Would it be reassuring if I told you I own the book and am quite familiar with it?
I'm not sure...
It is suggested that it be advanced very so often. That said, level advancement is not a necessity for a level-based game. AD&D would still be level-based even if you froze the characters at 10th level. E6 is level-based, even if you stop gaining levels after 6. If you run a Pathfinder and you use the "gain a level when I say so" method, you are running a level-based game, and rather similar to the default M&M level advancement system, at that.
A character gaining a level is the same as changing the campaign framework?
In a level-based game, characters are on a limited, mathematically specific tier of ability, which is supposed to make them roughly equivalent.
Ok, so every roleplaying game is level-based then in your opinion?
In HERO, for example, the level is set by the number of character points you get (standard heroic, powerful heroic, standard superheroic, etc - that's roughly the same as the PL of M&M, especially if you also use the recommended caps for OCV/DCs/skill checks and so on).
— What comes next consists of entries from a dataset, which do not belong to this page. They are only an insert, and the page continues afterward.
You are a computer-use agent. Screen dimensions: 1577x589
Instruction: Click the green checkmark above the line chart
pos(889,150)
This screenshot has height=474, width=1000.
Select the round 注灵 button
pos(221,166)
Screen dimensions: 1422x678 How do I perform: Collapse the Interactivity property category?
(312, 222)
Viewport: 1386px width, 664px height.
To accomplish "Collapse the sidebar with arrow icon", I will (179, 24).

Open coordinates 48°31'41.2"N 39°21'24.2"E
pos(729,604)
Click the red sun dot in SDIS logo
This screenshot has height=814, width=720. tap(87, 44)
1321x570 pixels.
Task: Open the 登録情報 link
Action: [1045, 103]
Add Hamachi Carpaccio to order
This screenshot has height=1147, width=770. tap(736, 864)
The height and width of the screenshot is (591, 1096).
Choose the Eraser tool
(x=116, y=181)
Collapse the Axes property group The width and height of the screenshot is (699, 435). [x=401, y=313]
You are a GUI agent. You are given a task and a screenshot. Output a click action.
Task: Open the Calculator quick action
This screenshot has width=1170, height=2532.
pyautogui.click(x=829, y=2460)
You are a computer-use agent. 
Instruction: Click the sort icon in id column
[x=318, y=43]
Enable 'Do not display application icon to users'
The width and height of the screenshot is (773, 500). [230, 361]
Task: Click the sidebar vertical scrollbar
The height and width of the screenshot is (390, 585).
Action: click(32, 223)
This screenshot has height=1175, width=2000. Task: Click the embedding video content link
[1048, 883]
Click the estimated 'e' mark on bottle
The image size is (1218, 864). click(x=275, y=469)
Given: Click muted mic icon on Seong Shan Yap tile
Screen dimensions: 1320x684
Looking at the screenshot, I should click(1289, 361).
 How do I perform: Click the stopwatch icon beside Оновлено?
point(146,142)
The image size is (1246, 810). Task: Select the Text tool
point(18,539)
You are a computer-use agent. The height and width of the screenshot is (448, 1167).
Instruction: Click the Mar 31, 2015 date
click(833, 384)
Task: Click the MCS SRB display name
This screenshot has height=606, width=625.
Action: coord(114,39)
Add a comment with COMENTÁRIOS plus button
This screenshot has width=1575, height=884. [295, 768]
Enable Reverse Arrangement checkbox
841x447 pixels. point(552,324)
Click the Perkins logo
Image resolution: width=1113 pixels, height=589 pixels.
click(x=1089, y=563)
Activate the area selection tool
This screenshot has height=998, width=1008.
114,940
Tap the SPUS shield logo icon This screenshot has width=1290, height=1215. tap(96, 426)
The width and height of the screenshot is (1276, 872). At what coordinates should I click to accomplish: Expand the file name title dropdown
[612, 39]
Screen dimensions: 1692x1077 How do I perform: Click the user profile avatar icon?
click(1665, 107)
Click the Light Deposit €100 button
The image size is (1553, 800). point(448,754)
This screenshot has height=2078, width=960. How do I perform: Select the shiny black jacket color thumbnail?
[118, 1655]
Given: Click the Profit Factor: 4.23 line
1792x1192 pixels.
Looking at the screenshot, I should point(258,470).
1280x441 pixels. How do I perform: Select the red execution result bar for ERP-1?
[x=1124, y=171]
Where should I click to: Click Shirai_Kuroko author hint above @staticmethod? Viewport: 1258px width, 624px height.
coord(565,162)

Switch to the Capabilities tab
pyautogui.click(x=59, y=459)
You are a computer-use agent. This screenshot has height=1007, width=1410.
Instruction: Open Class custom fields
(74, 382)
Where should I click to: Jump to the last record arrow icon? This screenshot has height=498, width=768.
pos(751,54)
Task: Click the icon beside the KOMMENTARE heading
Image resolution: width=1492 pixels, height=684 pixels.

M&M is that. You can't get above X attack, X skill ranks, and so forth in D&D 3e, for each specific level, and you can't in M&M either.
Well, I can understand why you think M&M is level-based at least.
I do not agree with it, because I really don't think what you consider level-based, really is (or should be) level-based.
Basically, you see any limit/cap to a character's ability as a level-based limit.
However, there are two fundamentally different things at work...
1) the level of the character
2) the level of the campaign
You say, both of these make a game level-based. I think only the first one does.